SOTW #174 : Boys in the Better Land, Fontaines D.C.

Divers éminents contributeurs à la Culture de l’Ecran ont annoncé la bonne nouvelle depuis longtemps, le rock semble avoir retrouvé du lustre ces derniers temps, en particulier dans les Îles Britanniques. Initié par le punk arty et complètement incontrôlable des merveilleux Fat White Family (à retrouver dans les SOTW #33 et SOTW #80), ce renouveau prend même une ampleur irrésistible grâce à des groupes comme IDLES, Shame (mes favoris en titre, voir la SOTW #137) et aujourd’hui Fontaines D.C., jeune formation venue de Dublin qui à elle seule replace la capitale irlandaise sur la carte des villes qui comptent musicalement. 

L’Irlande suinte dans le  « brogue » (accent irish) du chanteur Grian Chatten, lequel entretient avec fierté ce fort particularisme. Jeune homme de Dublin, ville de James Joyce, il écrit de la poésie (c’est un inconditionnel de T.S. Eliot) et la décline en chanson, tout en faisant preuve d’un nihilisme punk de bon aloi. Accroché à son pied de micro comme à une béquille, les yeux exorbités, Grian Chatten a du charisme à revendre et devrait, selon toute logique, devenir une star. Ses quatre petits camarades ne déméritent pas, balançant un post punk urgent et hypnotique, redevable à l’after punk britannique. Foin de nostalgie, Fontaines D.C. revendique l’influence déterminante de Girl Band, groupe ainé de Dublin, grand déconstructeur de punk.

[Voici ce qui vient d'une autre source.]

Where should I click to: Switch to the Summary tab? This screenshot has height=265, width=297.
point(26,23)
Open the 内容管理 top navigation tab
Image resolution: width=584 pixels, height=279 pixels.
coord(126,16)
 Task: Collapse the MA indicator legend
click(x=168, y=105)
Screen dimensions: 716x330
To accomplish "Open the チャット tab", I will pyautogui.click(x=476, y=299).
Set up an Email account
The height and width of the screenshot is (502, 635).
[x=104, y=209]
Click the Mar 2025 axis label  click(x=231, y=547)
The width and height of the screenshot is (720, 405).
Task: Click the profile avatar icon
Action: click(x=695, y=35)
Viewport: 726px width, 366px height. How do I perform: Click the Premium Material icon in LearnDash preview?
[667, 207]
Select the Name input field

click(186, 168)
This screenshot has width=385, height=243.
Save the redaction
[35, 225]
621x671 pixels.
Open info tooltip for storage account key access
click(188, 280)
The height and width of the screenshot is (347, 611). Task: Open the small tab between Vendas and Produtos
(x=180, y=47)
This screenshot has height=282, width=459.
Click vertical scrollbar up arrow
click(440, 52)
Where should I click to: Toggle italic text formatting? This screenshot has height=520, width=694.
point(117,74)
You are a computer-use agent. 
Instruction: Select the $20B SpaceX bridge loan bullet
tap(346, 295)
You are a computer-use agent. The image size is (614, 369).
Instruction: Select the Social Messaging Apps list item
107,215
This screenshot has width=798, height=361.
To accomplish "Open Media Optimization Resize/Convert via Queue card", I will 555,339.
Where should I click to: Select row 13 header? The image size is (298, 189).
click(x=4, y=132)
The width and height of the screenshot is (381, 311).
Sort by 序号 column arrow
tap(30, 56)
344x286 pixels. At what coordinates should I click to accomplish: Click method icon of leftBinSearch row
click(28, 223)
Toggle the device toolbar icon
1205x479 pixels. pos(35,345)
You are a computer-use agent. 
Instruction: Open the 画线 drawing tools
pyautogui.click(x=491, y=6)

Le style Fontaines D.C. ne déroge pas à la doxa punk rock, avec section rythmique qui part à l’assaut, basse tendue jouée au médiator et guitaristes duellistes au son abrasif et parfois bruitiste (mention spéciale au « soliste » Conor Curley, juste impeccable). « Boys In The Better Land » pourrait être une chanson rock lambda, avec son départ à la guitare acoustique, mais l’accent de Dublin et l’abattage vocal du maître de cérémonie Grian Chatten, à la fois plein de détachement et de morgue, fait la différence. Entre chant et talk over, les trouvailles de diction pleines de personnalité (« Saying « Sister, sister, how I missed ya, missed ya, let’s go wrist to wrist and take the skin oot my blister » If you’re a Rock star, porn star, superstar, doesn’t matter what you are, get yourself a good car, get outta here », scande t-il dans le pré-refrain et le public à coup sûr le chantera par coeur avec lui…), on tient une chanson rock fédératrice, avec ce supplément d’excitation que seul le punk sait diffuser. On ne boudera pas son plaisir !

Single avant-coureur d’un premier album « Dogrel », intensément attendu pour ce printemps, « Boys In The Better Land », au même titre que le single suivant « Too Real » est une bien belle carte de visite pour Fontaines D.C., groupe sur lequel il faudra compter.